The question posed is actually a non-question.

No one from the Irish-language community states that an individual’s Irish identity is purely determined on grasp of the language.

However, given that Irish is still the living language of tens of thousands of people, that Irish has been spoken in this country for thousands of years, that most places within the state are only English speaking for four or five generations out of the last 80, that Irish still resonates in our personal names, place names, speech patterns and that its our unique contribution to the diversity of global languages, it’s a nonsense to deny its relevance in our collective identity.

The Irish language has a long history of the highest-quality literature, poetry, music and culture. If we collectively lose the ability to speak it, these cultural jewels become invisible and inaccessible to us all. Irish was the language of light in the European dark ages. Internationally, language is also though not uniquely a marker of identity and independence. The French simply would not be as French if they spoke English. The Italians would not be as Italian if they spoke English.

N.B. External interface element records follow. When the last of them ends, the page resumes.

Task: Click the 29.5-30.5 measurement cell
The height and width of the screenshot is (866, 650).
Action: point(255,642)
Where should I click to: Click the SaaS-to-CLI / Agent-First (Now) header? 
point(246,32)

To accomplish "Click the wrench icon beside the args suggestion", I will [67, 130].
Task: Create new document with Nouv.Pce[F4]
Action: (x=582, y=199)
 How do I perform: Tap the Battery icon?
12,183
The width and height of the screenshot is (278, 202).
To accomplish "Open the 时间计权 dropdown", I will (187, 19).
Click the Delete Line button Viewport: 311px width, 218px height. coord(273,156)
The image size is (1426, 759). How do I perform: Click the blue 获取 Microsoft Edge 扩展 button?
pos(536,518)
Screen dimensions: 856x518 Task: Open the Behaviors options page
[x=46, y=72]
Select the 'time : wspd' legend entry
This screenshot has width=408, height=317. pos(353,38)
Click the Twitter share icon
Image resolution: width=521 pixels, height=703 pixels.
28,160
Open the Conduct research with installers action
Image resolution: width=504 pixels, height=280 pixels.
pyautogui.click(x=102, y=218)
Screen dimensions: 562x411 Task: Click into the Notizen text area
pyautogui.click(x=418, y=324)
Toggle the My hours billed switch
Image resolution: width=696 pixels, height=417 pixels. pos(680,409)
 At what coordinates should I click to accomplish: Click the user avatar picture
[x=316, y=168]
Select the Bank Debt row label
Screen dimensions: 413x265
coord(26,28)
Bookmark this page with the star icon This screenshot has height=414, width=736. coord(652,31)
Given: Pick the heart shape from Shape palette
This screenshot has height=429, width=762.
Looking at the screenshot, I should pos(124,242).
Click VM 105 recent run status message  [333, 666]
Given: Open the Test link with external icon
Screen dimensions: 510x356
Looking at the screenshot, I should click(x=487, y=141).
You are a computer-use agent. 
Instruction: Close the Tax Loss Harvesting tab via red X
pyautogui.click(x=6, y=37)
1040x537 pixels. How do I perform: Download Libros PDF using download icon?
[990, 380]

It was said “Man acts as though he were the shaper and master of language, while in fact language remains the master of man.” Many believe that language is the framework of thought. If so, the relentless push towards English language uniformity that sees the language diversity of our planet corrode reduces not only our identities but our intellectual diversity.

Séamus Ó Fianghusa

Séamus Ó Fianghusa, an American of Korean and Irish origin, learned Irish in the US in six months from tapes. Only after becoming fluent did he have an opportunity to speak Irish to another Irish speaker. When asked on Irish radio how he could learn the language in six months when thousands of Irish don’t learn it despite 13 years of study, Séamus replied “Motivation”.

Irish is never going to be for every one. It doesn’t have to be, but our individual and collective motivation will be the deciding factor on whether our generation is the last generation to speak our rich and proud tongue or the first generation to see a real rejuvenation. The choice is ours alone.

Peadar Tóibín is the Sinn Féin TD for Meath West and the party’s spokesperson on Regional Development, Rural Affairs, Arts & the Gaeltacht.